Business Services Industry
Zen and the art of cause-related marketing - Panel Discussion
Chief Executive, The, Oct, 1998 by J.P. Donlon
Evans: No, I'm talking about employee morale, which is marketing internally.
Guffey: If you make a decision, I'm going to give money to sell my product, you're going to lose right off the bat.
Whitmore: There are two types of philanthropy. There's philanthropy to make employees feel good and philanthropy in which a corporation gives away its shareholders' money. And there's no possible reason for giving away shareholders' money, except to enhance the image of your firm.
Donlon: Which could be construed as a shareholder benefit.
Beene: Constantine Micandros, the former CEO of Conoco, once said that he always hoped that the financial analyst would visit his company in the middle of his United Way campaign, because his employees were more energized in functioning as a team. There's a benefit in involving your people in something bigger than they are themselves.

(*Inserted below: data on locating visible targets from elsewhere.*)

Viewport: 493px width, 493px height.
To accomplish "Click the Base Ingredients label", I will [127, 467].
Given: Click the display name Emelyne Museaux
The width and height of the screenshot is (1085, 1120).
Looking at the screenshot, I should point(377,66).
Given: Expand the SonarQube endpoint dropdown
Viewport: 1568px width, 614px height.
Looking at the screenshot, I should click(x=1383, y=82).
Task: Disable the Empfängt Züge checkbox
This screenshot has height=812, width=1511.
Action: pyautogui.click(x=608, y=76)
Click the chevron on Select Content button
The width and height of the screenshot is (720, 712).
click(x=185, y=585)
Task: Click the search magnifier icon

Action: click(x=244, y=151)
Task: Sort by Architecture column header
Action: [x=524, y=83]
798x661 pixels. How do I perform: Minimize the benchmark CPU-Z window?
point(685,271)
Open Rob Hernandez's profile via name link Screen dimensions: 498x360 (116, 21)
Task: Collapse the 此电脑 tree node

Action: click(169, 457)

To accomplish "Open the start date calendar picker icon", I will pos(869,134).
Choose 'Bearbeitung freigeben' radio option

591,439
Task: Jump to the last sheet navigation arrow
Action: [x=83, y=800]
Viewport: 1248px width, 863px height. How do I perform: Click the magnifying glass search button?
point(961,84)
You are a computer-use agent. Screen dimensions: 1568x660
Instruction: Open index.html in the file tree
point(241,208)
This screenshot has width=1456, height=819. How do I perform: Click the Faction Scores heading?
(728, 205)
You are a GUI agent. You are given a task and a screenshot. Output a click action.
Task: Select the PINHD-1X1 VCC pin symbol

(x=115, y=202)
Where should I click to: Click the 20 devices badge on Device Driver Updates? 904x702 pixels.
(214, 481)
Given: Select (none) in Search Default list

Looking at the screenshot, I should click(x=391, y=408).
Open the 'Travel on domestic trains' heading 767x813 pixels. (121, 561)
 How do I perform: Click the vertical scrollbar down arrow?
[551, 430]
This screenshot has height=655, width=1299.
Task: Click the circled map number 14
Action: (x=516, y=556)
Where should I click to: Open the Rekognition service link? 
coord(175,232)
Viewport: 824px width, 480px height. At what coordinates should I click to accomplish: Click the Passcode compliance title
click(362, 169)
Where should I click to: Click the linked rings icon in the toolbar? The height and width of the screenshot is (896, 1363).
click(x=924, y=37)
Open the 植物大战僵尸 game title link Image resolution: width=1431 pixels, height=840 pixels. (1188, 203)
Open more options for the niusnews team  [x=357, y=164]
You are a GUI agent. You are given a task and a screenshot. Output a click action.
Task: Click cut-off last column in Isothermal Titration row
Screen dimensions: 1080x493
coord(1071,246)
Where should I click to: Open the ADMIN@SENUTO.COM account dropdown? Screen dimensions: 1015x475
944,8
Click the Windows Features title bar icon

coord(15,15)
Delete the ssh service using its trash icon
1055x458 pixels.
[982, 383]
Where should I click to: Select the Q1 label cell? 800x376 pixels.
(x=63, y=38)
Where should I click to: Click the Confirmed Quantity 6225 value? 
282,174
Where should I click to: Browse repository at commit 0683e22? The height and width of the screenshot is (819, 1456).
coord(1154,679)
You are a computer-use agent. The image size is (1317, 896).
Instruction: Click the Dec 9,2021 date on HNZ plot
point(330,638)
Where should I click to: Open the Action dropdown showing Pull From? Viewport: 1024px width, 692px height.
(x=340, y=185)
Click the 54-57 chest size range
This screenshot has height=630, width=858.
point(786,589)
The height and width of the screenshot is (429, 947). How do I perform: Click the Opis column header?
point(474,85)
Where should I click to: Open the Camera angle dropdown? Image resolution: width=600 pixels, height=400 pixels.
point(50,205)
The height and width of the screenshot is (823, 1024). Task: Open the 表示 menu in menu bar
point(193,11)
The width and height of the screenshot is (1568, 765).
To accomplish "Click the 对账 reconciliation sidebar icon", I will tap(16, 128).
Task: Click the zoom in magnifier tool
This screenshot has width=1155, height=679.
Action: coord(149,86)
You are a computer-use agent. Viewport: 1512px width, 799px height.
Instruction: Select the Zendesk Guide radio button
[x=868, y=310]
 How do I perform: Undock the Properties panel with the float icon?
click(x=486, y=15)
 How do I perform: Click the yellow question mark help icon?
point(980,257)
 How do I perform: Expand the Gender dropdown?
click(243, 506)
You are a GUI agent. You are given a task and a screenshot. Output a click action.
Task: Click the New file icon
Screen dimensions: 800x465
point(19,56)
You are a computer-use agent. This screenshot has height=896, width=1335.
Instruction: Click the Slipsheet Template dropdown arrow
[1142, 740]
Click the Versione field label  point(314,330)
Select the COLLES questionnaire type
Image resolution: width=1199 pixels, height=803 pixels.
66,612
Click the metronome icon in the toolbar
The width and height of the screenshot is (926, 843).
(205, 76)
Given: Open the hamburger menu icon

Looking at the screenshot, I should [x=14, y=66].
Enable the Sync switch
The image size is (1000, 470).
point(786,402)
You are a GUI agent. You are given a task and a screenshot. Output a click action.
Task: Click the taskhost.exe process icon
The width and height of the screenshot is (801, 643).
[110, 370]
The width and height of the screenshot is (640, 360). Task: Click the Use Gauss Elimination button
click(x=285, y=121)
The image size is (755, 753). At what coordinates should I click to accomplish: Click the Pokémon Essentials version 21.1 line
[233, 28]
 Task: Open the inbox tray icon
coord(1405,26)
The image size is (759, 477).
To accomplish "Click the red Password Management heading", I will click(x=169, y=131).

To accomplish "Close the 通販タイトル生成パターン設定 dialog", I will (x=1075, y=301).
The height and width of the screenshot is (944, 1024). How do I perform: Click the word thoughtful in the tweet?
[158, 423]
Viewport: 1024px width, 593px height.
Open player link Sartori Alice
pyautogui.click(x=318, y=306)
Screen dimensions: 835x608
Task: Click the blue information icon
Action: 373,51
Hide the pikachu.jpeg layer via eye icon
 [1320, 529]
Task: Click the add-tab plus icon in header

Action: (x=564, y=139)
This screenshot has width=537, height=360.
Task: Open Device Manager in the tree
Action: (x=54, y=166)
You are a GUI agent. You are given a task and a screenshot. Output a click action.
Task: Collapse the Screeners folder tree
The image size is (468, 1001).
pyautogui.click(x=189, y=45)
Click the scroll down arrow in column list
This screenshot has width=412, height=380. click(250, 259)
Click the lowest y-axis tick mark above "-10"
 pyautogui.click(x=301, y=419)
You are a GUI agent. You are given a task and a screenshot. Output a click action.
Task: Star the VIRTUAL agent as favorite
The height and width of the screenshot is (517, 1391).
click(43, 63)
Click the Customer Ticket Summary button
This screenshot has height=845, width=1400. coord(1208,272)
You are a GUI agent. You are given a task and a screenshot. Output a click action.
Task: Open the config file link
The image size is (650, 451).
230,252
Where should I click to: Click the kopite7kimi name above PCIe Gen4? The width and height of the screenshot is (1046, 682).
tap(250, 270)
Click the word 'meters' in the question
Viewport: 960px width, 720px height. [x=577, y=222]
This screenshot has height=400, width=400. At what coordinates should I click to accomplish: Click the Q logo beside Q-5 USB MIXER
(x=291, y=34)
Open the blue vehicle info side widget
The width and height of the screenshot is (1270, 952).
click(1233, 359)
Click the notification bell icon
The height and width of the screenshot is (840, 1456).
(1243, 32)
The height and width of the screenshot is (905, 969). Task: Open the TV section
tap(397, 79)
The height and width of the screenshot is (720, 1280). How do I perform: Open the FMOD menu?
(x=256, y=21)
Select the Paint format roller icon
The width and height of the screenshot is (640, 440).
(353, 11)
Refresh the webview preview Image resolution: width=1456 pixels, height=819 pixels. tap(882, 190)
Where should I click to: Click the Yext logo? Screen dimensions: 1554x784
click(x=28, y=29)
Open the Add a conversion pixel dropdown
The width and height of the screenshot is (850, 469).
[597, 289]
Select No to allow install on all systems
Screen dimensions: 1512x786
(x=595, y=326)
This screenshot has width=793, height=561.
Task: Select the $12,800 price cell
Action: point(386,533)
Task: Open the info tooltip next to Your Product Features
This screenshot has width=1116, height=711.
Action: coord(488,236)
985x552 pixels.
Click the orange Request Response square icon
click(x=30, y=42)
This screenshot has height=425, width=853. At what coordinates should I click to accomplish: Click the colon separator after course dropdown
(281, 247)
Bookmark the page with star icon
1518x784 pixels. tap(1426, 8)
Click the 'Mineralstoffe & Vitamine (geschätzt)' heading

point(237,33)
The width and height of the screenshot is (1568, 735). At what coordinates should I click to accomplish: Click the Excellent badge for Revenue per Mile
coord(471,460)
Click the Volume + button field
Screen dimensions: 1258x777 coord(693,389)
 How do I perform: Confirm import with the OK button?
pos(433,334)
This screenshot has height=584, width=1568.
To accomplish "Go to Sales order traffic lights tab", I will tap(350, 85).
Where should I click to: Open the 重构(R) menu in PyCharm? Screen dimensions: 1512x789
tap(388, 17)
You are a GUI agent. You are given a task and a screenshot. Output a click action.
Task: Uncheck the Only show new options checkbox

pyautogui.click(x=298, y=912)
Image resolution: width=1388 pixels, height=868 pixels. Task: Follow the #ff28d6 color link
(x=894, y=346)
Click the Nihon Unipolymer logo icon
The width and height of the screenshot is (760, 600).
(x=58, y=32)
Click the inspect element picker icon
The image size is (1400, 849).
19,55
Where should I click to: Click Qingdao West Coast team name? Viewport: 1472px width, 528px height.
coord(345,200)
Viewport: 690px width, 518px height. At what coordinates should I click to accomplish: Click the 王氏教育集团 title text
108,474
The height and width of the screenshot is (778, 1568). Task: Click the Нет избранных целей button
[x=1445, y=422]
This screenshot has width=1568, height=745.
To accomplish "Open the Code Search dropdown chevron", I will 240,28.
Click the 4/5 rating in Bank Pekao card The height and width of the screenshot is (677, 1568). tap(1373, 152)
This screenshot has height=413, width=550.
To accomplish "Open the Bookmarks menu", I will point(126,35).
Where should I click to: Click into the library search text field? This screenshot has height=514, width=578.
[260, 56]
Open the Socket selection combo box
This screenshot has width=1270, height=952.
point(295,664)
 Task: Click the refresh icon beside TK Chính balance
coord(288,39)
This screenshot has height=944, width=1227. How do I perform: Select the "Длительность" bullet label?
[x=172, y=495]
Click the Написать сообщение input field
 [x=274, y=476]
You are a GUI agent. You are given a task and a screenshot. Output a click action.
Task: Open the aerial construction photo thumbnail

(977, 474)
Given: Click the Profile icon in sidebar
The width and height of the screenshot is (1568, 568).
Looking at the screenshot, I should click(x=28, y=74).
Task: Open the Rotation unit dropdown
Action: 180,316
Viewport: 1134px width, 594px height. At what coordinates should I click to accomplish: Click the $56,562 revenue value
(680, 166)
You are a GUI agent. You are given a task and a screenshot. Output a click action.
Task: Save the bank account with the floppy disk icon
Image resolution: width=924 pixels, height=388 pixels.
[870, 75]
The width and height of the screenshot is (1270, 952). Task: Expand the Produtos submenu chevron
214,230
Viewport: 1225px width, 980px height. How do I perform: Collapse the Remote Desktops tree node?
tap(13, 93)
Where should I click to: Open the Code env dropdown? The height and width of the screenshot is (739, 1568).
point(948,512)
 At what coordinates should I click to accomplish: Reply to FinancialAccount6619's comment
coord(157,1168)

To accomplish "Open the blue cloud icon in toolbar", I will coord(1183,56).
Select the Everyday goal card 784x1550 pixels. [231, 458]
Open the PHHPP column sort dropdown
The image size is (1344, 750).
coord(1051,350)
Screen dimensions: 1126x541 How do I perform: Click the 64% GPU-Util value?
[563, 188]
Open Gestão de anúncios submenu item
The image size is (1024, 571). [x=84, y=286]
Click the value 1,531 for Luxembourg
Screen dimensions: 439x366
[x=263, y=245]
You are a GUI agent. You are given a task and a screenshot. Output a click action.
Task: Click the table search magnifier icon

Donlon: That's Peter Drucker's point: The for-profit should try to match the exuberance or feeling of commitment of the nonprofit. But to harness it in such a way as to deliver or to justify to the shareholder that you're getting some return. What does the CEO need to get this balance right?
William Adams (Agile Web): What I'm most interested in is bringing skills, abilities, and ideas together in a different way. If we look around this building, something unique was created by putting a series of manufacturers together in an art environment to tell the story of the evolution of the motorcycle.
What does that bring to BMW? Maybe nothing. What I saw was the evolution of the motorcycle and the interaction between man and machine. I've been riding motorcycles since I was nine years old, but this was the first time I heard the story behind what was going on here. And I think that was a beautiful match between different skills and different industries. How do you measure that? Well, I can measure it. I can feel it. There's an opportunity to create something new through new kinds of relationships, and this is a beautiful example of that.
Whitmore: We're learning that there are ways that corporations can participate in charitable activities and have a good justification to the shareholders that they've gotten value for their money, and the charity has not been raped in the process or forced to do something that they shouldn't do. That's the most interesting aspect.
Pollard: John analyzed what he thinks the logic of determining what's right is, and it begins with the clear definition of whose money you're spending, and ends, I'm sure, with a clear sense of objective on the grounds that if it's not your personal money, you have an obligation.
Vandewalle: I think that we should try to measure the value of donations as well as we measure the other things in the organization. I don't think we can, but I think we have a duty to try to do that.
Also, the longer that we at the highest level of the organization enhance the values of the corporation, the more the people lower down in the organization will align themselves with the values, and in so doing will spend their philanthropy resources in line with the values of the corporation.